__What you should do__: Pull every line holding the word "scroll" from the data below and copy it.
===== Recorded data
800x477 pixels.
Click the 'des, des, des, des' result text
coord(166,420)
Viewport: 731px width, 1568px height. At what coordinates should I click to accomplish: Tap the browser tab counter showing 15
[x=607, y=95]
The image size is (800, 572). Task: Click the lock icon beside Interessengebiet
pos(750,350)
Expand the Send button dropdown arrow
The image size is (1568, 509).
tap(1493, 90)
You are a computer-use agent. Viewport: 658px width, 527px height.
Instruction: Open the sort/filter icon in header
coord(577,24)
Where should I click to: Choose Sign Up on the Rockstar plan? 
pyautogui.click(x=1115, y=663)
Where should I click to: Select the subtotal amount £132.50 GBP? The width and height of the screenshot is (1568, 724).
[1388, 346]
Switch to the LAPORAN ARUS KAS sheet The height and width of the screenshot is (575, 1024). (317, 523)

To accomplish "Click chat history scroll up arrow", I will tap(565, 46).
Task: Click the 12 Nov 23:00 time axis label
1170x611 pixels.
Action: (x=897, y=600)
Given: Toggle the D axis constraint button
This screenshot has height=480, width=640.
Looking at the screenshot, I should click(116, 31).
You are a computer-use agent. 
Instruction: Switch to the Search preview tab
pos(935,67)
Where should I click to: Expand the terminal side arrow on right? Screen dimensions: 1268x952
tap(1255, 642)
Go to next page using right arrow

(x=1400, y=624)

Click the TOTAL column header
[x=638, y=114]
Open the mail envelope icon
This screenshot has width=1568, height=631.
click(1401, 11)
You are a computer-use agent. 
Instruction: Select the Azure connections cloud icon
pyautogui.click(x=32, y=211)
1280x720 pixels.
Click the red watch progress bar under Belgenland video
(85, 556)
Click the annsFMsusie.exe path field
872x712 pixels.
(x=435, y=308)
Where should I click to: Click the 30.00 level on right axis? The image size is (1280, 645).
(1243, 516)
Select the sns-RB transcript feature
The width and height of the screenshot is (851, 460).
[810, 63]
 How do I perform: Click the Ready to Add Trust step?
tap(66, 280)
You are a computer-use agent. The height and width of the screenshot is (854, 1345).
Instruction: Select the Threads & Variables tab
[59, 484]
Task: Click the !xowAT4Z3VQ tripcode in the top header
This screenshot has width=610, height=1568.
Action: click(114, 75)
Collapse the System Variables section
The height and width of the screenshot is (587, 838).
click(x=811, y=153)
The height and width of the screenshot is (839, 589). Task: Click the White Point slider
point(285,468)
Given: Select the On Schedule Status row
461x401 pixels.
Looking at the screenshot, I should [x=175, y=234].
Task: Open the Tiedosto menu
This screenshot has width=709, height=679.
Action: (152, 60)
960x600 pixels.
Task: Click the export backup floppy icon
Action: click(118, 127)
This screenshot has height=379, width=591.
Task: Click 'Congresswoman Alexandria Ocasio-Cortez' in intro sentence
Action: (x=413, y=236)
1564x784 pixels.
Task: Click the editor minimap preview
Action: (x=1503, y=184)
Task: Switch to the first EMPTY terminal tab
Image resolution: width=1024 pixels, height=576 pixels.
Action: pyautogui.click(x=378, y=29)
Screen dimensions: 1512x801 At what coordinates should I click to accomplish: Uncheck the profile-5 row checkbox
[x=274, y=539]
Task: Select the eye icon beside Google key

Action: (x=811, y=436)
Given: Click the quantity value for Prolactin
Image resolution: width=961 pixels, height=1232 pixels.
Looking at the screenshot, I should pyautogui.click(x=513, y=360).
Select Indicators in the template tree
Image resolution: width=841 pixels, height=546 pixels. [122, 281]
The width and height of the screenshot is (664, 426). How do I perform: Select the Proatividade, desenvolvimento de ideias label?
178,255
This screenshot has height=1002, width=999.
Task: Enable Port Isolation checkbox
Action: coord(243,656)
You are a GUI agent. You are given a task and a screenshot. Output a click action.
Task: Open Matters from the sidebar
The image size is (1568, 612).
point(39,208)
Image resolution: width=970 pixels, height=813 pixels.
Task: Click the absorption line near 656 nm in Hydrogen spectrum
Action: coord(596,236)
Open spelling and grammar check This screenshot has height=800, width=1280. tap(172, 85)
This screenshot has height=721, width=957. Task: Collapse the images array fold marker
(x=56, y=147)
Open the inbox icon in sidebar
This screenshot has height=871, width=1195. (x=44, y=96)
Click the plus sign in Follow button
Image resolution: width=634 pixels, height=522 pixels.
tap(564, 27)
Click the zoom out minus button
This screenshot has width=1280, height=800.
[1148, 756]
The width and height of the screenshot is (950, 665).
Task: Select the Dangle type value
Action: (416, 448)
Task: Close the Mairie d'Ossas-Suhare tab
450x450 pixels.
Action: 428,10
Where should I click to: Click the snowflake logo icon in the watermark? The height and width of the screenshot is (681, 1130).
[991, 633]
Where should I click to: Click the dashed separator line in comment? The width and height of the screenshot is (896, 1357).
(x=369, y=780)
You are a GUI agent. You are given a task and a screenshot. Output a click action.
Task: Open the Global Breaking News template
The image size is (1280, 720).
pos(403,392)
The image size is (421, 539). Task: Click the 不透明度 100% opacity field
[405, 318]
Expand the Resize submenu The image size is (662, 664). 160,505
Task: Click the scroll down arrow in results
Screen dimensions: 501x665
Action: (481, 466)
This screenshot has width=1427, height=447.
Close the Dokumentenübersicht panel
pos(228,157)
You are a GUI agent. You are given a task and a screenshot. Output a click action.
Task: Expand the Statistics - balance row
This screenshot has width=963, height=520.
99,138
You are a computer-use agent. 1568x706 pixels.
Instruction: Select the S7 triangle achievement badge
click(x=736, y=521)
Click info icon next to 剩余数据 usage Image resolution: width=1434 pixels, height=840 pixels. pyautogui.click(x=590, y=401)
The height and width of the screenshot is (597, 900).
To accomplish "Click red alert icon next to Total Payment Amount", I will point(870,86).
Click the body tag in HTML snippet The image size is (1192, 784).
==========
__Answer to this exercise__:
To accomplish "Click chat history scroll up arrow", I will tap(565, 46).
Task: Click the scroll down arrow in results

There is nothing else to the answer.